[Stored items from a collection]
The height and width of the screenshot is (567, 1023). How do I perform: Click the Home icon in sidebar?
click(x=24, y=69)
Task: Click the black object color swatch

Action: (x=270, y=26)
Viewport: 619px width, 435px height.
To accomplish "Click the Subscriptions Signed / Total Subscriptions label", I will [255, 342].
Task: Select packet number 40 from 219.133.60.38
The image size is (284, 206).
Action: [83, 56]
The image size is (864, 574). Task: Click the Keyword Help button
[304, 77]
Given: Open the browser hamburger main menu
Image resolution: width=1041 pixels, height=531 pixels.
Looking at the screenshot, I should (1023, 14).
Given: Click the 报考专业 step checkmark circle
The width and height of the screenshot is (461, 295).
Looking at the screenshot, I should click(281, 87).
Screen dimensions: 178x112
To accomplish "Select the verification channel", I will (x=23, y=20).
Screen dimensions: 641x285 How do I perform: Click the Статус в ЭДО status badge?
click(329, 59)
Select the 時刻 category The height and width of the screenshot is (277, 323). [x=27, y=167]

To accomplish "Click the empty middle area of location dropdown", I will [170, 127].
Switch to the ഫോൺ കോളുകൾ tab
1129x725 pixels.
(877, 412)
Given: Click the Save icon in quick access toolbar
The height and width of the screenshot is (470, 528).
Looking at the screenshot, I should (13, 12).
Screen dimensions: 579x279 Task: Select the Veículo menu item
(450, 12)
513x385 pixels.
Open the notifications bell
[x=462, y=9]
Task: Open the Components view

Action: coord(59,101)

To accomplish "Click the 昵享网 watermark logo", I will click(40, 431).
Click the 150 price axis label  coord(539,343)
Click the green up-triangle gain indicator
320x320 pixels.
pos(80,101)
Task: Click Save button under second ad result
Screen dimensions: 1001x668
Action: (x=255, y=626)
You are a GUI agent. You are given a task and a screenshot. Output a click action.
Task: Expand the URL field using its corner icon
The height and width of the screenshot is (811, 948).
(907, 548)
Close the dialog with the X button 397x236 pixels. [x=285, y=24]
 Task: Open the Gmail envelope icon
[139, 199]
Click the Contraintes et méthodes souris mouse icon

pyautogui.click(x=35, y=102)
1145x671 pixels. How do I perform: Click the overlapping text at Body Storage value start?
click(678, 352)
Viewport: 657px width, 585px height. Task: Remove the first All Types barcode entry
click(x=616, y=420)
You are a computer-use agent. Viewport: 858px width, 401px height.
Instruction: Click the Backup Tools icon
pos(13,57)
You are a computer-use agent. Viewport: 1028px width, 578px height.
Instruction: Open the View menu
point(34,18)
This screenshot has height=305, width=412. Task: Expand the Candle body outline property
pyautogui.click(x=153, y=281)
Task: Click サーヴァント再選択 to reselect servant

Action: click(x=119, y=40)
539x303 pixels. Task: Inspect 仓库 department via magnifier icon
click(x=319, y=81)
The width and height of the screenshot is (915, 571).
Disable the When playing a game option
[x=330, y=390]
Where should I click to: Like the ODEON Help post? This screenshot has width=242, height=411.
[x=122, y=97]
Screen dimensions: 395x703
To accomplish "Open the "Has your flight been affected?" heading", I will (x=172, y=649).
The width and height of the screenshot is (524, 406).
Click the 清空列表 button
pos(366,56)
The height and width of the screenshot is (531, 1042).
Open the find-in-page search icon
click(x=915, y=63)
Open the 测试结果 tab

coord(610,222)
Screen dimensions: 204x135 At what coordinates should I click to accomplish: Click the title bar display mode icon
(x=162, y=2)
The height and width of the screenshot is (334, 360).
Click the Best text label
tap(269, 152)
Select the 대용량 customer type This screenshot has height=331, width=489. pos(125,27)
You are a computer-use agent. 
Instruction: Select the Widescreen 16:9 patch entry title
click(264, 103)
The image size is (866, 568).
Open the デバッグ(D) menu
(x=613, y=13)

* Task objective *
Only the lines from the line with "Click the Best text label" to the final line of the entries are to be returned, each exactly as written, both ends included.

* Answer below *
Click the Best text label
tap(269, 152)
Select the 대용량 customer type This screenshot has height=331, width=489. pos(125,27)
You are a computer-use agent. 
Instruction: Select the Widescreen 16:9 patch entry title
click(264, 103)
The image size is (866, 568).
Open the デバッグ(D) menu
(x=613, y=13)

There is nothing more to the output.